For these purposes, "illiquid securities" include: (1) "restricted securities,"
which are securities that cannot be resold to the public without registration
under the Federal Securities laws and (2) securities of issuers having a record
(together with all predecessors) of less than three years of continuous
operation. The Forum Growth Portfolio has an equivalent non-fundamental policy.
The Stratevest Fund has a similar non-fundamental policy that states that it
will not purchase securities for which there is no readily available market, or
enter into repurchase agreements or purchase time deposits maturing in more than
seven days, if immediately after and as a result, the value of such securities
would exceed in the aggregate, 15% of the Stratevest Fund's net assets.

      The Forum Growth Portfolio is subject to a fundamental investment
restriction that provides that the Forum Growth Portfolio may not purchase
securities on margin; however, the Forum Growth Portfolio may make margin
deposits in connection with any hedging instruments, which the Forum Growth
Portfolio may use as permitted by any of its other fundamental investment
policies.

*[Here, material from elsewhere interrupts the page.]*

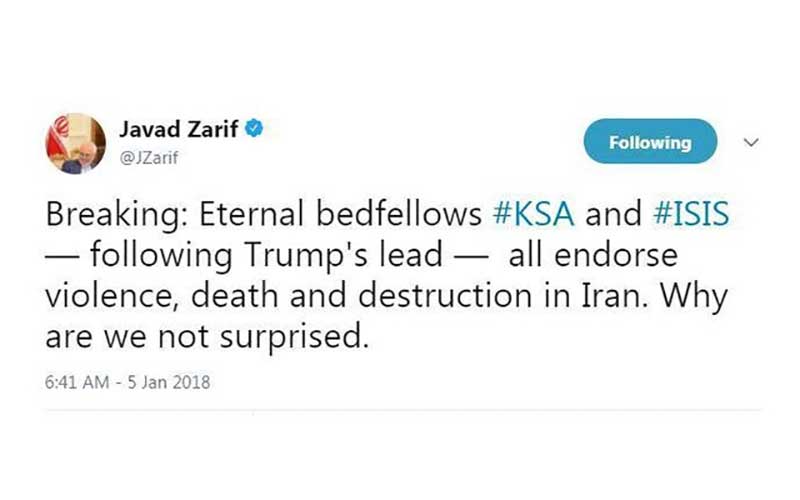This screenshot has height=500, width=800.
Task: Click the display name Javad Zarif
Action: tap(182, 130)
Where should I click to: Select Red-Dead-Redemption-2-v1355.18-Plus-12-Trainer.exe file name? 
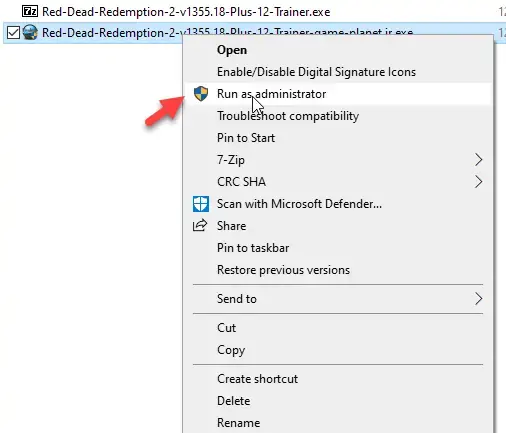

The Forum Equity Portfolio has a similar non-fundamental policy where
the Portfolio may not purchase securities on margin except that it may use
short-term credit for the clearance of the portfolio's transactions provided
that initial and variation margin payments in connection with futures contracts
and options on futures contracts shall not constitute purchasing securities on
margin. The Stratevest Fund is subject to a similar non-fundamental investment
restriction. The Forum Growth Portfolio also may not sell securities short. The
Forum Equity Portfolio has a similar non-fundamental policy. The Stratevest Fund
is not subject to an investment limitation pertaining to short sales.

      As a matter of fundamental investment limitation, the Forum Growth
Portfolio may not purchase or write puts or calls except as permitted by any of
its other fundamental investment policies. The Stratevest Fund and the Forum
Equity Portfolio are not subject to a comparable investment restriction.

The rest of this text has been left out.